The real problems are different. Is it our faith that prayers, or some prayers, are real causes? But they are not magical causes: they don’t, like spells, act directly on nature. They act, then, on nature through God? This would seem to imply that they act on God. But God, we believe, is impassible. All theology would reject the idea of a transaction in which a creature was the agent and God the patient.

It is quite useless to try to answer this empirically by producing stories—though you and I could tell strange ones—of striking answers to prayer. We shall be told, reasonably enough, that post hoc is not propter hoc. The thing we prayed for was going to happen anyway. Our action was irrelevant. Even a fellow-creature’s action which fulfils our request may not be caused by it; he does what we ask, but perhaps he would equally have done so without our asking. Some cynics will tell us that no woman ever married a man because he proposed to her: she always elicits the proposal because she has determined to marry him.

In these human instances we believe, when we do believe, that our request was the cause, or a cause, of the other party’s action, because we have from deep acquaintance a certain impression of that party’s character. Certainly not by applying the scientific procedures—control experiments, etc.—for establishing causes. Similarly we believe, when we do believe, that the relation between our prayer and the event is not a mere coincidence only because we have a certain idea of God’s character. Only faith vouches for the connection. No empirical proof could establish it. Even a miracle, if one occurred, “might have been going to happen anyway.”

Again, in the most intimate human instances we really feel that the category of cause and effect will not contain what actually happens. In a real “proposal”—as distinct from one in an old-fashioned novel—is there any agent-patient relation? Which drop on the window pane moves to join the other?

Now I am going to suggest that strictly causal thinking is even more inadequate when applied to the relation between God and man. I don’t mean only when we are thinking of prayer, but whenever we are thinking about what happens at the Frontier, at the mysterious point of junction and separation where absolute being utters derivative being.

One attempt to define causally what happens there has led to the whole puzzle about Grace and free will. You will notice that Scripture just sails over the problem. “Work out your own salvation in fear and trembling”—pure Pelagianism. But why? “For it is God who worketh in you”—pure Augustinianism. It is presumably only our presuppositions that make this appear nonsensical. We profanely assume that divine and human action exclude one another like the actions of two fellow-creatures so that “God did this” and “I did this” cannot both be true of the same act except in the sense that each contributed a share.
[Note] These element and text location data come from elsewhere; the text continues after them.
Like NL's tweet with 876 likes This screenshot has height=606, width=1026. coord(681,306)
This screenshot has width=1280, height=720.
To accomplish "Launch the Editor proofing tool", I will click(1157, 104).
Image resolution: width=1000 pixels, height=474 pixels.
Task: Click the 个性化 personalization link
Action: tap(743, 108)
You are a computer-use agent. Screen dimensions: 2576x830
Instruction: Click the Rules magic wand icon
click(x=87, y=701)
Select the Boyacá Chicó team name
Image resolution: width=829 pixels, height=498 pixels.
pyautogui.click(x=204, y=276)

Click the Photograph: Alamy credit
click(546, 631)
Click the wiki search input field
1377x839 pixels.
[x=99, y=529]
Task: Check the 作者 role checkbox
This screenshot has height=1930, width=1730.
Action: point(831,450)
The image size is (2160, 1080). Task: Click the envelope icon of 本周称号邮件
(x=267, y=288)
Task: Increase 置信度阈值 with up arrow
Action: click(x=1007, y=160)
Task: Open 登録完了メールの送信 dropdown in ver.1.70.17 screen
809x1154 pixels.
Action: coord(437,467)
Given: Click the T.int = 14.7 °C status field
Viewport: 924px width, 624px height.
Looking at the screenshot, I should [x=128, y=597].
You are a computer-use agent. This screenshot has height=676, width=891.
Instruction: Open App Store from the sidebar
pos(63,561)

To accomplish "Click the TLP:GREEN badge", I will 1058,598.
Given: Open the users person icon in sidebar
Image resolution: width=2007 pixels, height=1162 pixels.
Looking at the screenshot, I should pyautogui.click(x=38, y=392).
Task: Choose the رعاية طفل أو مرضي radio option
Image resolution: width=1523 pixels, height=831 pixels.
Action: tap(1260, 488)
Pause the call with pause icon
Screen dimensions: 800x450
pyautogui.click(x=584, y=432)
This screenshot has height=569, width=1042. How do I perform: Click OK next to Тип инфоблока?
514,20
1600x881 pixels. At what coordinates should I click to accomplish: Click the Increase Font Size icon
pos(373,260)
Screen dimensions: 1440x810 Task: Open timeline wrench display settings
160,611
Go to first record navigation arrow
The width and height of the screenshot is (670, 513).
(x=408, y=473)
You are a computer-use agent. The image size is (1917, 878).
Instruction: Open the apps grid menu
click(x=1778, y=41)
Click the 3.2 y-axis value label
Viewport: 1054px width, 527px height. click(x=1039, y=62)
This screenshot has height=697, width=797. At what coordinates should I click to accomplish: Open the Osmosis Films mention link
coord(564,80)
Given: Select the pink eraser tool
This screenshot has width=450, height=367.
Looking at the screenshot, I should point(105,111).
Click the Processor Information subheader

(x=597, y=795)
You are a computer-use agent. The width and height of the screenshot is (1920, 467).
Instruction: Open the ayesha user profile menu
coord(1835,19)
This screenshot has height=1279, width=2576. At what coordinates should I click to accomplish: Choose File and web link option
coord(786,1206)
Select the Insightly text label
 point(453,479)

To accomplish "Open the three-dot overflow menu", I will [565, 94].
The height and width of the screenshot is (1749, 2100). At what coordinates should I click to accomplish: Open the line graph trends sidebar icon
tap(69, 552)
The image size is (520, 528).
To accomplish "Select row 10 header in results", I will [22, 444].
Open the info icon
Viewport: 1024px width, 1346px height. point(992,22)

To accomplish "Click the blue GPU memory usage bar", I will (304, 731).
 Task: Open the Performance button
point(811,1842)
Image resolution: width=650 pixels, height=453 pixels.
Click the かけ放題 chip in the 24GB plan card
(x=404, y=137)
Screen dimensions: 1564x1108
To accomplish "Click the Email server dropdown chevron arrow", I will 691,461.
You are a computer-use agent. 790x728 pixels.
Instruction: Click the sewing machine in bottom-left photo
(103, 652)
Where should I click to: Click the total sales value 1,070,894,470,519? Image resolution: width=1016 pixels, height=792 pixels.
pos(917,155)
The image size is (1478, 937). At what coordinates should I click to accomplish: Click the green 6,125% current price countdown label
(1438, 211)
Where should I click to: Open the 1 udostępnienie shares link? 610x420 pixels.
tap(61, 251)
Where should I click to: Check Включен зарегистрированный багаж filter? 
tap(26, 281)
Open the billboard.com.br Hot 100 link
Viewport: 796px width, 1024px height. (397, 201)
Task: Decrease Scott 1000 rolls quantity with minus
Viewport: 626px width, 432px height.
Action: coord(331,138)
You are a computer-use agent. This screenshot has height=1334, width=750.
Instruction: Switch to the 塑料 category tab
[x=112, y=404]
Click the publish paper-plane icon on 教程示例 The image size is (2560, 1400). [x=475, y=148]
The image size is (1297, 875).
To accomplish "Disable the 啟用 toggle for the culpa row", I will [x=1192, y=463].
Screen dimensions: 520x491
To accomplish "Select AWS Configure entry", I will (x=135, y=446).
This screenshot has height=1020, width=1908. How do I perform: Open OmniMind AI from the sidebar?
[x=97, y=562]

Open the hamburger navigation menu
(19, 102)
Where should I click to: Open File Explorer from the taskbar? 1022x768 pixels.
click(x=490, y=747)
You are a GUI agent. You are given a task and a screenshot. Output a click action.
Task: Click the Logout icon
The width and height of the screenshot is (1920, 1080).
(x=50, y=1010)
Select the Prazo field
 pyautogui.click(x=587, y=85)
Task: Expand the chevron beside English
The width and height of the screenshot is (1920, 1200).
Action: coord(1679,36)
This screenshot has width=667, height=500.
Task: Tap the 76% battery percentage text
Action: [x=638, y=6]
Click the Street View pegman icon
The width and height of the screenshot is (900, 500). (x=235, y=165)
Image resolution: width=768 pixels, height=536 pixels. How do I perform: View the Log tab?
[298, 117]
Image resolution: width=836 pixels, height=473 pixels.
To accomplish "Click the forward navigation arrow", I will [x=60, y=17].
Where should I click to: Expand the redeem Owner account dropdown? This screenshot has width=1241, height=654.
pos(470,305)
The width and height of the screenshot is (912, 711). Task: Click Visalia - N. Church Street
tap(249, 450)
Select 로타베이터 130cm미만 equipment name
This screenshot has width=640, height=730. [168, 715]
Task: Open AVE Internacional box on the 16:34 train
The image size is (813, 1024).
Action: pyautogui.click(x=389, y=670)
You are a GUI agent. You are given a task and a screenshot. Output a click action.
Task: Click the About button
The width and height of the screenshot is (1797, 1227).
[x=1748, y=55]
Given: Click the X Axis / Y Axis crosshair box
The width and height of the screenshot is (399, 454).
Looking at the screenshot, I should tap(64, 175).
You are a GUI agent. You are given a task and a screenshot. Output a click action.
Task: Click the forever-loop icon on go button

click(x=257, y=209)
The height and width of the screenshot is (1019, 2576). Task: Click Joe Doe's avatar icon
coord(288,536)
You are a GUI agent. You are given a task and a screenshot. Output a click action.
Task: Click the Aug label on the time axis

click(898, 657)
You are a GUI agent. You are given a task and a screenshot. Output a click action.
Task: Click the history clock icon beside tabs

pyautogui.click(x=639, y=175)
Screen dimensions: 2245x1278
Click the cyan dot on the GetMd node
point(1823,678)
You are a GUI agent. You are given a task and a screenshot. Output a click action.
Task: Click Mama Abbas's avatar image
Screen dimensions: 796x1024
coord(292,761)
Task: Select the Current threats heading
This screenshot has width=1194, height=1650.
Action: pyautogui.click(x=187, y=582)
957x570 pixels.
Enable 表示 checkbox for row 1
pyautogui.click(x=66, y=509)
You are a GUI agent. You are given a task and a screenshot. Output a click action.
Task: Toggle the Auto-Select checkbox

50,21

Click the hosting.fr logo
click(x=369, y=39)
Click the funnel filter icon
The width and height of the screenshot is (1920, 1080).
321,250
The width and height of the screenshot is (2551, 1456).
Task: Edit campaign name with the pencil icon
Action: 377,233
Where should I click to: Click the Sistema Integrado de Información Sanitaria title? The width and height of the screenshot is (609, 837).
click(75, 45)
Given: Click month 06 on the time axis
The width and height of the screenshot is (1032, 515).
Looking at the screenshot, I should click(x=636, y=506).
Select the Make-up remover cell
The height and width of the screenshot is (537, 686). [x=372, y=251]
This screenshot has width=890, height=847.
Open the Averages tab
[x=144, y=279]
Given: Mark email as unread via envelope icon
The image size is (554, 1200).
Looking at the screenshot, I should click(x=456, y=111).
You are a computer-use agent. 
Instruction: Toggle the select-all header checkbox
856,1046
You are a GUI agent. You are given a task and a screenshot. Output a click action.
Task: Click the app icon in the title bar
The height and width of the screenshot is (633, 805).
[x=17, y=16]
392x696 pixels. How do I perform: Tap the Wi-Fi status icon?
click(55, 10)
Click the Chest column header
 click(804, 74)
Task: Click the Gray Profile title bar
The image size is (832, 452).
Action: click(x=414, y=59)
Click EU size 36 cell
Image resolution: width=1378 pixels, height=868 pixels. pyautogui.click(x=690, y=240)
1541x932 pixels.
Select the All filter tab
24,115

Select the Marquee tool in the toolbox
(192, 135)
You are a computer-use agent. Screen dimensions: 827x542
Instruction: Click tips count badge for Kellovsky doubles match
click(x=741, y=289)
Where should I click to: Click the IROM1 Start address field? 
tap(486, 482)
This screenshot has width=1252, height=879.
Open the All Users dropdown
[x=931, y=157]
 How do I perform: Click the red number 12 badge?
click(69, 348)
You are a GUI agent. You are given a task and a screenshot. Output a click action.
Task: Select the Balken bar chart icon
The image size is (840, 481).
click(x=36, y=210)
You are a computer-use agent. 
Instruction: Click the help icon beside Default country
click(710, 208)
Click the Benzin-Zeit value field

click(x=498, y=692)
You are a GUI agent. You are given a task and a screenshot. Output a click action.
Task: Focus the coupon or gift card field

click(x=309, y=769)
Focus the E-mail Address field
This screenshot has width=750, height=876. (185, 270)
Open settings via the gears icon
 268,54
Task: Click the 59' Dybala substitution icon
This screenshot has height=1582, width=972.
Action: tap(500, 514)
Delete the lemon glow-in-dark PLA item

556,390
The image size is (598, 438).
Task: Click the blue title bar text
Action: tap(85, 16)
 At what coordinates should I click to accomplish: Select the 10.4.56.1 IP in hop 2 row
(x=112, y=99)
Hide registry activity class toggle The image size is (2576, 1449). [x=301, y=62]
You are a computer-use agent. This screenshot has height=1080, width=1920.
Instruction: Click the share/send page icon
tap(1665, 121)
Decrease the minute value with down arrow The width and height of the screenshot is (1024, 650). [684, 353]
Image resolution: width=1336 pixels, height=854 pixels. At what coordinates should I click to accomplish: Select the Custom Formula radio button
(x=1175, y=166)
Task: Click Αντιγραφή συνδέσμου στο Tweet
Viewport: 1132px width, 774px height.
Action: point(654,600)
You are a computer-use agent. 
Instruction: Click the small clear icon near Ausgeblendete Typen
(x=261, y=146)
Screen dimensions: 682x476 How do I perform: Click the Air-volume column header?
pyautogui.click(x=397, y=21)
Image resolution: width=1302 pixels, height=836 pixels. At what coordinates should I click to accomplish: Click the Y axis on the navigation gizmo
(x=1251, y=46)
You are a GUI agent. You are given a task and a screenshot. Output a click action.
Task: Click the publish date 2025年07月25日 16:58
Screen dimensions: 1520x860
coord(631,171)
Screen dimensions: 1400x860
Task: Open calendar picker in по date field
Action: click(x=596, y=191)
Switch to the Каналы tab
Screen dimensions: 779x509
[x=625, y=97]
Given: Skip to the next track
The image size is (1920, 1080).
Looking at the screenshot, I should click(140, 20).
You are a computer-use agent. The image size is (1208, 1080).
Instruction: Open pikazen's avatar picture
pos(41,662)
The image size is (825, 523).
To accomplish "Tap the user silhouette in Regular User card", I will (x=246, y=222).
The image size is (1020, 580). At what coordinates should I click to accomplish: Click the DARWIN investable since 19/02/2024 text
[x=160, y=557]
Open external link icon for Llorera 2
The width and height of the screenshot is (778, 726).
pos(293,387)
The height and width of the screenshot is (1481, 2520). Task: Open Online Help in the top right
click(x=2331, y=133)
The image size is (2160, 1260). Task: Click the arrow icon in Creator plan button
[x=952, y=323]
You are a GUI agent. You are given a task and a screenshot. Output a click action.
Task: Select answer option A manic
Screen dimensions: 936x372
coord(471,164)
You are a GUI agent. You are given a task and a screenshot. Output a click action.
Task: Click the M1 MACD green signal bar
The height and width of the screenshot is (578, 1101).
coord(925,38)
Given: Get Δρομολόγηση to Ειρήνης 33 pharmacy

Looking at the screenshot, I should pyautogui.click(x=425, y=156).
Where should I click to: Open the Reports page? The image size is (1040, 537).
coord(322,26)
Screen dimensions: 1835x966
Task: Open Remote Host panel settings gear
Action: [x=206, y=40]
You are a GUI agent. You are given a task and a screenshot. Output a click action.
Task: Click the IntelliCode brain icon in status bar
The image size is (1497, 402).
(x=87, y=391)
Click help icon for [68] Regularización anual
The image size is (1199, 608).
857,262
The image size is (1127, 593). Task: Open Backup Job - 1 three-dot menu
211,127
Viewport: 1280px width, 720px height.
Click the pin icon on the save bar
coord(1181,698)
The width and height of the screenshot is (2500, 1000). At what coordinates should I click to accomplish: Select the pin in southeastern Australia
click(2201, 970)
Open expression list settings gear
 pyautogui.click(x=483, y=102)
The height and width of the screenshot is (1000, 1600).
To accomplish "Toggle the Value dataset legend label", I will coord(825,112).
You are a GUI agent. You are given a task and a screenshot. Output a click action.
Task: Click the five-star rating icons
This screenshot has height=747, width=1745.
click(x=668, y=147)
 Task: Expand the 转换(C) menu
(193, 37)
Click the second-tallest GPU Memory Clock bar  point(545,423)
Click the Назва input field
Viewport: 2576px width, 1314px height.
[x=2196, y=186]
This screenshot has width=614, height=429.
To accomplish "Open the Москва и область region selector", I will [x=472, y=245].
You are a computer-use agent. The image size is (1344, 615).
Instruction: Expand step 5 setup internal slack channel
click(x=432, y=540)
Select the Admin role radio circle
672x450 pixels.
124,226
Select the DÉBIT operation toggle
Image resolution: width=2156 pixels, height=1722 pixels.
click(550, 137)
In the end we must admit a two-way traffic at the junction. At first sight no passive verb in the world would seem to be so utterly passive as “to be created”. Does it not mean “to have been nonentity”? Yet, for us rational creatures, to be created also means “to be made agents”. We have nothing that we have not received; but part of what we have received is the power of being something more than receptacles. We exercise it, no doubt, chiefly by our sins. But they, for my present argument, will do as well as anything else. For God forgives sins. He would not do so if we committed none—“whereto serves Mercy but to confront the visage of offence?” In that sense the Divine action is consequent upon, conditioned by, elicited by, our behaviour. Does this mean that we can “act upon” God? I suppose you could put it that way if you wanted. If you do, then we must interpret His “impassibility” in a way which admits this; for we know that God forgives much better than we know what “impassible” means. I would rather say that from before all worlds His providential and creative act (for they are all one) takes into account all the situations produced by the acts of His creatures. And if He takes our sins into account, why not our petitions?